From: lefthanded guitar
Date: 16 May 19 - 01:55 AM

Making art for money or making art for art's sake- the question is- which do you prefer to
do? I personally don't think either is the defining measure of how good one's art is. If you feel that a financial goal will give you a reason to work the process, and an impetus to create, well, then go for it. If you feel you can best sing, write, play a piano, draw a landscape etc when you have the unfettered freedom to do so without having to earn your way- then go for it. Being retired gives you either choice.

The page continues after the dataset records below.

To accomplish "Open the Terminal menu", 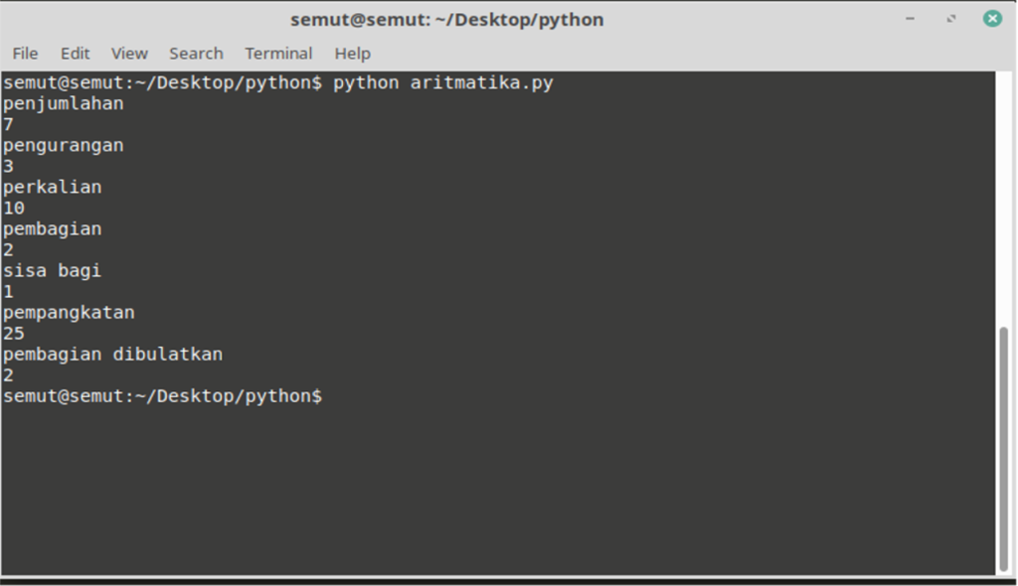I will [x=278, y=54].
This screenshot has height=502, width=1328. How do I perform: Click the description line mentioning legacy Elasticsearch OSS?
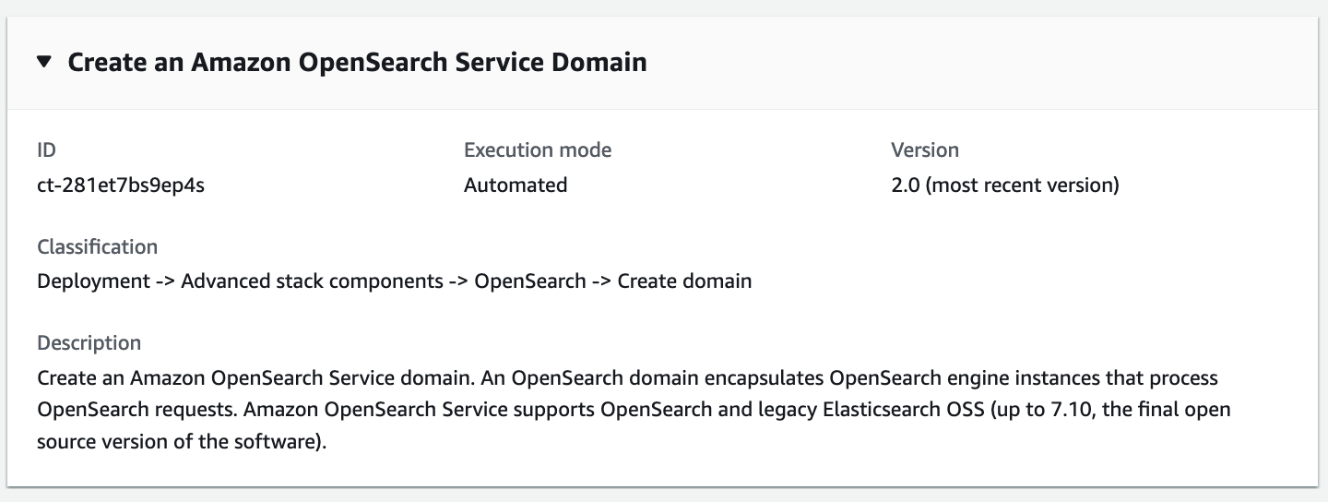pyautogui.click(x=633, y=409)
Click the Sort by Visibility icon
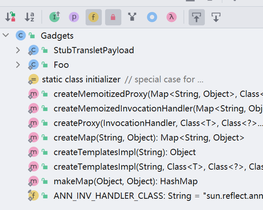Image resolution: width=263 pixels, height=210 pixels. click(10, 17)
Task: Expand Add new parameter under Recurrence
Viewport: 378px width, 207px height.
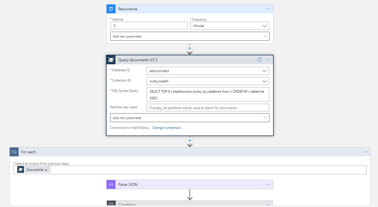Action: [x=190, y=36]
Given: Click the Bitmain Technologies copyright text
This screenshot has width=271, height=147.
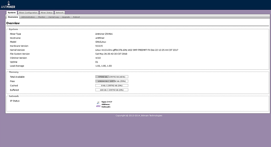Looking at the screenshot, I should click(139, 116).
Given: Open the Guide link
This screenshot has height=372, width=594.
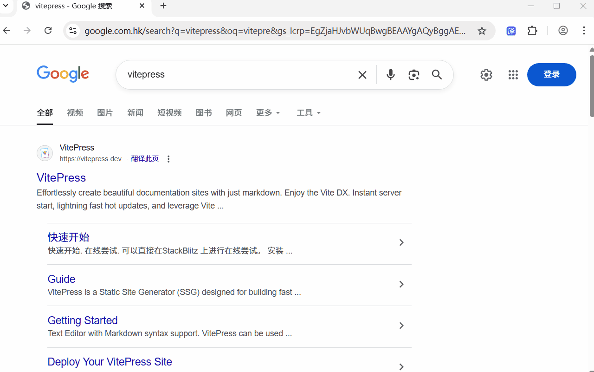Looking at the screenshot, I should pos(61,279).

I don't think the quality of work suffered when folks like Dylan or Hank or for that matter Shakespeare - had a goal of making a living. ( and then some) from their art.
I also don't think the quality of work was diminished when someone like Van Gogh - whether or not he was unsung and unpaid - was just driven to create his art.

Btw I' m not sure if Dr Johnson said that quote in all seriousness. Perhaps he found writing so difficult , that he could only justify his endeavor by being paid. But he may
have meant it as droll wit, not a prescription for the artist. When I think of Matisse at the end if his life , I remember the artist who was so greatly challenged physically - yet he made, with the help of other hands-his celebratory last works - great cut out dancing figures that spoke of all the exuberance of living.

Talent is a gift Al - enjoy it!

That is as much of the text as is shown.